Gene track for ENSG00000103275 on chromosome 16 (+ strand). The x-axis is genomic position in bp. Each row is one Leiden cluster (labelled with cluster number and cell count). The y-axis within each row is normalised reads per cell. Colour encodes within-gene proportion: yellow = this PAS carries most of the gene's reads in that cluster, dark blue = low proportion.

Panel layout:

• Each horizontal strip is one cluster, ordered cluster 0 at top through cluster 11 at bottom.
• The cell count for that cluster appears in the label on the left (e.g. cluster 0 (n=112)).
• Each vertical bar at a genomic coordinate is a PAS. Bar height is the mean reads per cell at that PAS, normalised so the tallest bar in the panel reaches 1.0.
• Colour encodes the within-gene proportion: the fraction of that gene's total reads in that cluster that come from this specific PAS. Yellow (proportion = 1.0) means all the gene's reads go through this one PAS. Dark blue (proportion near 0) means this PAS contributes little relative to other PAS of the same gene.
• The percentage annotation above each bar is the within-gene proportion rounded to the nearest integer.

Reading this specific figure:

• PAS at ~1326800 (rightmost, distal PAS) dominates most clusters (57–94% of reads). This is the canonical distal polyadenylation site for this gene on the positive strand.
• Cluster 8 is strikingly different: the leftmost PAS at ~1317100 (proximal, closest to the stop codon) carries most of cluster 8's reads (yellow bar).
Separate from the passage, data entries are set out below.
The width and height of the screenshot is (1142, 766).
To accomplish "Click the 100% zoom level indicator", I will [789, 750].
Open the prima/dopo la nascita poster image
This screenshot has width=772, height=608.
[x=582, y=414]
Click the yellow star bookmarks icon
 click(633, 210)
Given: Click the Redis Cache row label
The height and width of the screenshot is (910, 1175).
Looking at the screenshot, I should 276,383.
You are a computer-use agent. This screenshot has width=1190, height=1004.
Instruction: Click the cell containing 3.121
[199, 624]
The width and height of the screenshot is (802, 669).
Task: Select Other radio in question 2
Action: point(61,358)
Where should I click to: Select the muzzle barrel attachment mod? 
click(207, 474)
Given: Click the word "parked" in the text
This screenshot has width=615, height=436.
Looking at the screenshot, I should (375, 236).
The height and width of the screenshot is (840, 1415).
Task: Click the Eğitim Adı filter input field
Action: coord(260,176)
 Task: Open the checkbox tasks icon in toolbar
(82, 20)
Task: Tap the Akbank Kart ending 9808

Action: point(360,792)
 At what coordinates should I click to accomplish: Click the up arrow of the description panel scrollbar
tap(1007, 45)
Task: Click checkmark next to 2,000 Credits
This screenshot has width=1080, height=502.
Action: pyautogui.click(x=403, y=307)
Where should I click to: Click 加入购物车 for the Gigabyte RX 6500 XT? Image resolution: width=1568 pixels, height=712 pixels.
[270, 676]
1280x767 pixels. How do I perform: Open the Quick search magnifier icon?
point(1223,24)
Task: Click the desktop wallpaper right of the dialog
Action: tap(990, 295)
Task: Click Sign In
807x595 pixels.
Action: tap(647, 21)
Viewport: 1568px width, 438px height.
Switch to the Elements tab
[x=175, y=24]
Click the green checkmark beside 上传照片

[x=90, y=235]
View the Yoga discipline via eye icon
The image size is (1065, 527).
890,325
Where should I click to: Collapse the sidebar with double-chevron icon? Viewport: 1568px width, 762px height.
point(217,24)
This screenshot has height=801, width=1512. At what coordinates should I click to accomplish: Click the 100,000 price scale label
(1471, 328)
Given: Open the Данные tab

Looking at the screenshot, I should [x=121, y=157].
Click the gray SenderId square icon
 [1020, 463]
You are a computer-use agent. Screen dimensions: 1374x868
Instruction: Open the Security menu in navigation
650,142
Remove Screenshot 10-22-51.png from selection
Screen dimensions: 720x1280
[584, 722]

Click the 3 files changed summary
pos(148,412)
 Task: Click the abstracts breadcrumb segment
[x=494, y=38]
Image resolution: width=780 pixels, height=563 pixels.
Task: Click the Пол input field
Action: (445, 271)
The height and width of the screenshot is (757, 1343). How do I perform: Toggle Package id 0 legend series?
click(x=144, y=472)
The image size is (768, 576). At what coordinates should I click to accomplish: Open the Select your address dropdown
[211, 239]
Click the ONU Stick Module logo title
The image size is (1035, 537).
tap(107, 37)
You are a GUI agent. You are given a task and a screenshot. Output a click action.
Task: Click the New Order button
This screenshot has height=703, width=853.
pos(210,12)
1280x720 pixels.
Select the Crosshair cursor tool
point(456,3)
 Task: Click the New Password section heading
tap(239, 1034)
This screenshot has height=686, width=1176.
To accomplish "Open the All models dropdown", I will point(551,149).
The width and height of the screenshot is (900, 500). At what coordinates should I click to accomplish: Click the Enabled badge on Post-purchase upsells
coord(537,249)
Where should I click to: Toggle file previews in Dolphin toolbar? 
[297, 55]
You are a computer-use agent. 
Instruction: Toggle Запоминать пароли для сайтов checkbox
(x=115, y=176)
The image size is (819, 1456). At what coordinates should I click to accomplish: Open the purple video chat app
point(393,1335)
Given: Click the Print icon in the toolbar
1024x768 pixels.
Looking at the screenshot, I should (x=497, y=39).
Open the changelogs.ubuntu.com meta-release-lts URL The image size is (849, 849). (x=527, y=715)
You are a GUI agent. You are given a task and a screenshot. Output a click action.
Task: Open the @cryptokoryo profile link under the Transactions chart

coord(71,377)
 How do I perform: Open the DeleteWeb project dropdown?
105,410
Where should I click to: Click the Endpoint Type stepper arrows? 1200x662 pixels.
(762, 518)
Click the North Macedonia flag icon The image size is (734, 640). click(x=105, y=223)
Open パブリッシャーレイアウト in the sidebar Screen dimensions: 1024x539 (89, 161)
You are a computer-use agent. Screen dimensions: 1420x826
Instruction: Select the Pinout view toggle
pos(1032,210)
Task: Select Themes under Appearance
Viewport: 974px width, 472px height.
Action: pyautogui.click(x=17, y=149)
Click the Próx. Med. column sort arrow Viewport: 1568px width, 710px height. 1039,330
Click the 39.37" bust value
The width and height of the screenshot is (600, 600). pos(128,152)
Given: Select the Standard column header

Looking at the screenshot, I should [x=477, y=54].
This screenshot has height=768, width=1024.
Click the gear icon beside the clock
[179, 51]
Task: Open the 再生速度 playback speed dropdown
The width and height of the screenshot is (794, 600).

This cluster uses the short 3'UTR isoform almost exclusively.
• Cluster 11 splits roughly 50/50 between the central PAS at ~1322400 and the distal PAS, suggesting heterogeneous isoform usage within this small cluster (n=14 cells).

The .meta.json sidecar confirms the rendering parameters:

{
  "gene_id": "ENSG00000103275",
  "chrom": "16",
  "start": 1317072,
  "end": 1326901,
  "strand": "+",
  "n_pas": 4,
  "n_clusters_rendered": 12,
  "top_proportion_per_cluster": {
    "0": 0.57,
    "3": 1.0,
    "8": 0.93,
    ...
  }
}

---

Figures index

The auto-generated figures_INDEX.md lists every gene rendered in a geneview run:

# Figures index

Produced by `ema switch geneview`.

Directory: .../switch_geneview_2026-05-11_212341/figures

Total figures: 5 across 1 plot type(s).

## `gene_track` (5)

- **gene_ENSG00000100600** (2 files)
- **gene_ENSG00000103275** (2 files)
- **gene_ENSG00000105939** (2 files)
- **gene_ENSG00000160087** (2 files)
- **gene_ENSG00000168899** (2 files)

Each entry has a .png (for documents) and a .svg (for scalable embedding). The figures_INDEX.json provides the same information in machine-readable form for programmatic access.